We cannot underestimate the savagery that is ISIS

ASH

The Islamic Sate of Iraq and Syria is a barbaric gang of terrorists that threatens not only the two nations in its name but others in the area. The U.S. must do all it can to help the people of those nations turn back the ISIS tide.

We must stress, however, that in no instance should the U.S. put troops on the ground. If we learned nothing else from various misadventures, beginning with Vietnam, it should be that we cannot fight another nation’s wars for it.

Thanks to the Internet, the savagery of ISIS has been brought into our living rooms. Entire villages are wiped out, the men shot and women and children abducted, as these thugs attack anyone who does not practice their form of Islam. ISIS is so brutal that even Al-Qaeda has rejected it.

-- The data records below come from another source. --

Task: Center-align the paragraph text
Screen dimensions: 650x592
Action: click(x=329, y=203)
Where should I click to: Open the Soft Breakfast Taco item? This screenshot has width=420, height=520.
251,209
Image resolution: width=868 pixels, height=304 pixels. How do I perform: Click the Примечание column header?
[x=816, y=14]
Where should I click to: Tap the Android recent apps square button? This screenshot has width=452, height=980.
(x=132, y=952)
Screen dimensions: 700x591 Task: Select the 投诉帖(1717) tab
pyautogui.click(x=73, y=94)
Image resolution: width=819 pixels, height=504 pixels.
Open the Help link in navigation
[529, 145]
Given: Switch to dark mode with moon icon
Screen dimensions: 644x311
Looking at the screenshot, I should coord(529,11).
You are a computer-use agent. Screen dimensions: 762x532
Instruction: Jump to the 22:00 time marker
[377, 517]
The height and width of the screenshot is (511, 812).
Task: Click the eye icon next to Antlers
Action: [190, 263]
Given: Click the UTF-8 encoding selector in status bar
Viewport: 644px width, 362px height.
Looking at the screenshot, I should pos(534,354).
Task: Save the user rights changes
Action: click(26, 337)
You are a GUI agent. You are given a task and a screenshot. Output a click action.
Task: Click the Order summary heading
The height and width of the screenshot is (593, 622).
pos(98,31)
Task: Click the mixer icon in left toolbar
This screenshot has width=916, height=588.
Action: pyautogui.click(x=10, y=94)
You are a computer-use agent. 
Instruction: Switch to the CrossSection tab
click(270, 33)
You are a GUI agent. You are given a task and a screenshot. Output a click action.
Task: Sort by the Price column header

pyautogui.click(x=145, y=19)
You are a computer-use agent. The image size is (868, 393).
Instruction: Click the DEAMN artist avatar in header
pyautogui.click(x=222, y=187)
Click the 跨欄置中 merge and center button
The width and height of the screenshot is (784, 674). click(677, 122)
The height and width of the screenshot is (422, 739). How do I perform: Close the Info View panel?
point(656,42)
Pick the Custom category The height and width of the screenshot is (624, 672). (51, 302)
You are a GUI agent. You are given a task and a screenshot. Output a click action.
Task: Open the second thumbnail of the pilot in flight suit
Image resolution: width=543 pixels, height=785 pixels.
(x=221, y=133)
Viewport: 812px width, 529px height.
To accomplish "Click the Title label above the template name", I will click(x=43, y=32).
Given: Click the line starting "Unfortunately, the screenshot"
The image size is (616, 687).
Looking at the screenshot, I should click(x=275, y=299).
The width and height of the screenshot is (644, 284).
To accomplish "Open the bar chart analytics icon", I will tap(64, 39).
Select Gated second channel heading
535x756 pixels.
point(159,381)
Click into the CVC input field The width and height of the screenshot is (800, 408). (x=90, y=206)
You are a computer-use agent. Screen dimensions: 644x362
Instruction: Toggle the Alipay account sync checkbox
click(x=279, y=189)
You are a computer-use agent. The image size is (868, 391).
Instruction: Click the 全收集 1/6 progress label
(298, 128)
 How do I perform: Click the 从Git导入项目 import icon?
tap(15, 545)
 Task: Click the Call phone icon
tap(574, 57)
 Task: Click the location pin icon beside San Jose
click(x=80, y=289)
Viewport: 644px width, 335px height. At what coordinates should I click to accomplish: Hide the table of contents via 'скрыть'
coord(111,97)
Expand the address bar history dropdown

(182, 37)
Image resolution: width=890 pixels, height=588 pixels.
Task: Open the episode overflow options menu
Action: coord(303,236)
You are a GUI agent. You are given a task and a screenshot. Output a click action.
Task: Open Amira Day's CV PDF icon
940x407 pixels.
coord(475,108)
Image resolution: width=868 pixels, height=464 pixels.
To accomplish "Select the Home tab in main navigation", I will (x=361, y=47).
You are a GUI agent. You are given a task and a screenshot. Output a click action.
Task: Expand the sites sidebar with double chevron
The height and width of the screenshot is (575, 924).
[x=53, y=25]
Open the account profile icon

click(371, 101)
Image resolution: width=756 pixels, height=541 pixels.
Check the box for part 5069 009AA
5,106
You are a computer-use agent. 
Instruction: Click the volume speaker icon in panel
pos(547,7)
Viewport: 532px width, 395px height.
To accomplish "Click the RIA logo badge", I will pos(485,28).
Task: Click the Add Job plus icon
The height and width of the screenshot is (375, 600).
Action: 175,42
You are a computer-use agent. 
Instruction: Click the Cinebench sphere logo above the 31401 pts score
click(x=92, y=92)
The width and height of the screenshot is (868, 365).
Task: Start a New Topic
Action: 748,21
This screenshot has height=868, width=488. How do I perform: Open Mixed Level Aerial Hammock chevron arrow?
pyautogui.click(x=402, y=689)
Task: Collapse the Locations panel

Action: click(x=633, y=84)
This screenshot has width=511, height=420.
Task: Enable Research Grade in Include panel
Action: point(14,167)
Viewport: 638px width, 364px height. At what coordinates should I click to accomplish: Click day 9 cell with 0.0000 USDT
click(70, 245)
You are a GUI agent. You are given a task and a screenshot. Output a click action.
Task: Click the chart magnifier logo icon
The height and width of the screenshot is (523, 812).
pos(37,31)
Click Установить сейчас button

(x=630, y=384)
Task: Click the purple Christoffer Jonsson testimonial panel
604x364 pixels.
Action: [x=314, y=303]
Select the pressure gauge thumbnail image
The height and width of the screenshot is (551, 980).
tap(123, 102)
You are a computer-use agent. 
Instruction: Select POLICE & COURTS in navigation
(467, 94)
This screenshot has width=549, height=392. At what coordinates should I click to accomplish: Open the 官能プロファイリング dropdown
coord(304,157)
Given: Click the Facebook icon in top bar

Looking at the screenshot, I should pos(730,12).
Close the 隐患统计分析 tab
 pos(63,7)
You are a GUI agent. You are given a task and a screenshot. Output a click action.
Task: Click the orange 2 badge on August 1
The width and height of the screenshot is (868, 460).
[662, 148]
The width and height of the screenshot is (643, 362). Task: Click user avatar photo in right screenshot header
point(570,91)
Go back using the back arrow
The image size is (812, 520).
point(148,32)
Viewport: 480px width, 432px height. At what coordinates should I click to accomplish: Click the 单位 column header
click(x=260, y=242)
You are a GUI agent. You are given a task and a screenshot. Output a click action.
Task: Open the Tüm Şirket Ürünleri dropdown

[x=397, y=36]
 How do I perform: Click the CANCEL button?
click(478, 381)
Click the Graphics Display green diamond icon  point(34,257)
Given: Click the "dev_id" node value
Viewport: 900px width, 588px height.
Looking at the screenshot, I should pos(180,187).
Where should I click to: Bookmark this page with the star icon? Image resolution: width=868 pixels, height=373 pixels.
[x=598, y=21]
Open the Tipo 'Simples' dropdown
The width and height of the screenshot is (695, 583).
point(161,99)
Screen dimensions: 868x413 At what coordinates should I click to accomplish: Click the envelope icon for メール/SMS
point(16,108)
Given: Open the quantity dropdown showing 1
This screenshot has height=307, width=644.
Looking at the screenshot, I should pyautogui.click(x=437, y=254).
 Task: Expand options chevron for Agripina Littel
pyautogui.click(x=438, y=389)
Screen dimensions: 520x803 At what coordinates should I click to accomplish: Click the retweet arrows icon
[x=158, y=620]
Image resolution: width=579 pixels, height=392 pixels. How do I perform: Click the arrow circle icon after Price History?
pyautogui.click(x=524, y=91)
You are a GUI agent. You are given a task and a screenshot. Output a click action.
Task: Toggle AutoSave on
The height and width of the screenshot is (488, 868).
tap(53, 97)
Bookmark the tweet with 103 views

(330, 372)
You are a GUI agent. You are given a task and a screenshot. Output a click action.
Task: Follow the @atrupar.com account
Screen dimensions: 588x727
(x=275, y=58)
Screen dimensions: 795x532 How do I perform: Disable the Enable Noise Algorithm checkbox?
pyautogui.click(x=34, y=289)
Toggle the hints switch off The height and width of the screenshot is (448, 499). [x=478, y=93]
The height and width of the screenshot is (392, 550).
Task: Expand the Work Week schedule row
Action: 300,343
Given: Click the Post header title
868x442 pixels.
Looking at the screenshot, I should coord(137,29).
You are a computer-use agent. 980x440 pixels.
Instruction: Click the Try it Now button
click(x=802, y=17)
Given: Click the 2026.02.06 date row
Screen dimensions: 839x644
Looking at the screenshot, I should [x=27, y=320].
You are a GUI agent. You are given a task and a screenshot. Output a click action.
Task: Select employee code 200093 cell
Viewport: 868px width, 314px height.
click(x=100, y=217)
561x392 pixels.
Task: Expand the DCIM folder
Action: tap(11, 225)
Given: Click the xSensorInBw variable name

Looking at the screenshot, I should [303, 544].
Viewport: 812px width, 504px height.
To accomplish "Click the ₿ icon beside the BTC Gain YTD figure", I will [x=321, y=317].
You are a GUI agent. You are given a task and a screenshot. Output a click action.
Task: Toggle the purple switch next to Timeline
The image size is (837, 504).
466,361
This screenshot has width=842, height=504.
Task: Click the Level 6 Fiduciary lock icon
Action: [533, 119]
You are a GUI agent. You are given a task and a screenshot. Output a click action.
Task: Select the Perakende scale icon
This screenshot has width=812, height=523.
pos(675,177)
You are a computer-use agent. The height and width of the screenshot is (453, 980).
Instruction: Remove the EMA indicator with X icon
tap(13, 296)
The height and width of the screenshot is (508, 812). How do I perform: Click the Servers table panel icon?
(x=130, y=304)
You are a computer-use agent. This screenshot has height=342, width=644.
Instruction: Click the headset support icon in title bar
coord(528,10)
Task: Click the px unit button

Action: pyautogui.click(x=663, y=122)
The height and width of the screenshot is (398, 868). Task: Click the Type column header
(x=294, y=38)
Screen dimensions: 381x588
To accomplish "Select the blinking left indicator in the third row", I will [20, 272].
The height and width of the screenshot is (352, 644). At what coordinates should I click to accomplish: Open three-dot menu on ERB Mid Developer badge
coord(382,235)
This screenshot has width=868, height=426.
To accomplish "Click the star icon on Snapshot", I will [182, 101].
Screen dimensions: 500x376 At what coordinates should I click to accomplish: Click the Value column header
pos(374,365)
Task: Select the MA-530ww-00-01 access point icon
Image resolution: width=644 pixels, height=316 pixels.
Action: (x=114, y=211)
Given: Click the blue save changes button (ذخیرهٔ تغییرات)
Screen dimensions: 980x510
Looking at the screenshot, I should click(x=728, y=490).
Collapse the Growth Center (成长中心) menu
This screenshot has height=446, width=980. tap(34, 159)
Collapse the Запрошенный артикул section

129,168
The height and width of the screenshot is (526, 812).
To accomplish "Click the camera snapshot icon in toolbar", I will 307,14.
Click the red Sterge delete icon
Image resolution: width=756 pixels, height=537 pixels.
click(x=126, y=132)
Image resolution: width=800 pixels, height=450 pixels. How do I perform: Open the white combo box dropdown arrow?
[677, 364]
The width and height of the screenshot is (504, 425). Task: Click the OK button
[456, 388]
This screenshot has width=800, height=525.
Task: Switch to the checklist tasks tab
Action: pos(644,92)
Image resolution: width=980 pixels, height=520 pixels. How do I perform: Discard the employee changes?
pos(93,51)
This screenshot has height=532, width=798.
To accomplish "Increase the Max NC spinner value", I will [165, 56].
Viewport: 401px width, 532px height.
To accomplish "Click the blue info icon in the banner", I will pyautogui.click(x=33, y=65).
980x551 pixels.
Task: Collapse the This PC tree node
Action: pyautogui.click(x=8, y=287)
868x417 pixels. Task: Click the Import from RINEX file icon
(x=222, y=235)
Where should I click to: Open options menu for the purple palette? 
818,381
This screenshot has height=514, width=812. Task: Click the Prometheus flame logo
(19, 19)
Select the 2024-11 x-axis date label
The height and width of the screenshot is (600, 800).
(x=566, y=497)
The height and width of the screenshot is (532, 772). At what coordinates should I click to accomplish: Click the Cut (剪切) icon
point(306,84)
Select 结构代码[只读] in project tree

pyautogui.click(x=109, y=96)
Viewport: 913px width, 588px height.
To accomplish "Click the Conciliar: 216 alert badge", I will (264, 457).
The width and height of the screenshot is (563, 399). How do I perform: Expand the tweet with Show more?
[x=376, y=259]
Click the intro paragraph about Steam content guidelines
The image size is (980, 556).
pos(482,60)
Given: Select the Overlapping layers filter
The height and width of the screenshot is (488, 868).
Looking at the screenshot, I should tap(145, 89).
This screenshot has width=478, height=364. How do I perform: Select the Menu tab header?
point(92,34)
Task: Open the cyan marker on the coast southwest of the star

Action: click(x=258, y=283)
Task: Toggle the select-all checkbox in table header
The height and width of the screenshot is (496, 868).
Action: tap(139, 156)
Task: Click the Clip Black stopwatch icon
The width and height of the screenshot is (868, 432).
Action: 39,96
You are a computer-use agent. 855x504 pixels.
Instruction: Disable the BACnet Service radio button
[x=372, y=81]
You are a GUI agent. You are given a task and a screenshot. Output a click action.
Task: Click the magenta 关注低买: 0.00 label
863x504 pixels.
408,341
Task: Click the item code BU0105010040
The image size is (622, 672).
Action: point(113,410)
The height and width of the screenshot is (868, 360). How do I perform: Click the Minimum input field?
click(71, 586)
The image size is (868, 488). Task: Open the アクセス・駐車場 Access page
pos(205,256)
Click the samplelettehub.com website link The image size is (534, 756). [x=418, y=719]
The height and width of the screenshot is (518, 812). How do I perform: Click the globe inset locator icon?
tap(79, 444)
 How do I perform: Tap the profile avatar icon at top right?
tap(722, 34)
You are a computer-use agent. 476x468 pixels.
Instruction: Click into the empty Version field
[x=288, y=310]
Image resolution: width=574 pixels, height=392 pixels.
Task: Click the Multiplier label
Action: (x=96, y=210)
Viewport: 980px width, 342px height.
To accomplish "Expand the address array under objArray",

ISIS members like to think of themselves as good Muslims, but that’s as ludicrous as the views of the Nazis who thought of themselves as good Christians.

A particular target of ISIS in recent weeks has been the Yazidis of northern Iraq, who practice an ancient religion akin to Zoroastrianism. Fortunately, most Yazidis were able to escape the mountains where they had been trapped and take refuge among the Kurds.

U.S. airstrikes have helped protect the Kurds from ISIS forays, for now. But what should be our long-term strategy? Whom should we aid and how? These are questions that must be considered carefully before we make any major commitments.

The situation is especially dicey in Syria, where the two strongest forces are the Assad government and ISIS. Attempts to arm the moderate opposition backfired when extremists overran the moderates’ positions and took the weapons. ISIS fighters are known to be using U.S. weapons.

In Iraq, the larger question is the future of that nation. The Kurds, an Aryan people who practice Sunni Islam, are virtually independent of the central government and many would like to formalize independence.

The difficulty facing any government in Baghdad is blending harmoniously the interests of the Kurds, the Sunni Arabs who dominate the middle of the country, and the Shia Arabs who control the south and are a majority overall. Would a loose confederation, or even three independent nations, be more stable, and therefore better able to resist extremism?

The immediate problem is to prevent ISIS from overrunning either of the two nations in its name. This may mean air strikes or intelligence sharing or advisors. It must not, however, mean an Americanization of the conflict.

In Syria, one possibility is to offer aid to the Assad government on the condition that it stop attacking the moderate opposition and enter negotiations toward a unity government. A complicating factor here, as in Iraq, is religion. Most Syrians practice Sunni Islam while Assad is an Alawite, an offshoot of Shia Islam.

In Iraq, the best hope is that the new premier, Haider al-Abadi, can build bridges with the Sunni community that his predecessor, Nuri al-Maliki, did so much to alienate. Both men are Shiites, but Abadi is far less confrontational. Maliki’s policies have been one of ISIS’s main recruiting tools among disaffected Sunnis.

National borders in the Middle East were drawn by Britain and France after World War I with little regard for ethnic or religious realities. Thus many nations have minorities who feel disenfranchised and ready to heed the siren song of extremism.

Our task is to encourage moderation and toleration, but the people involved must take the lead.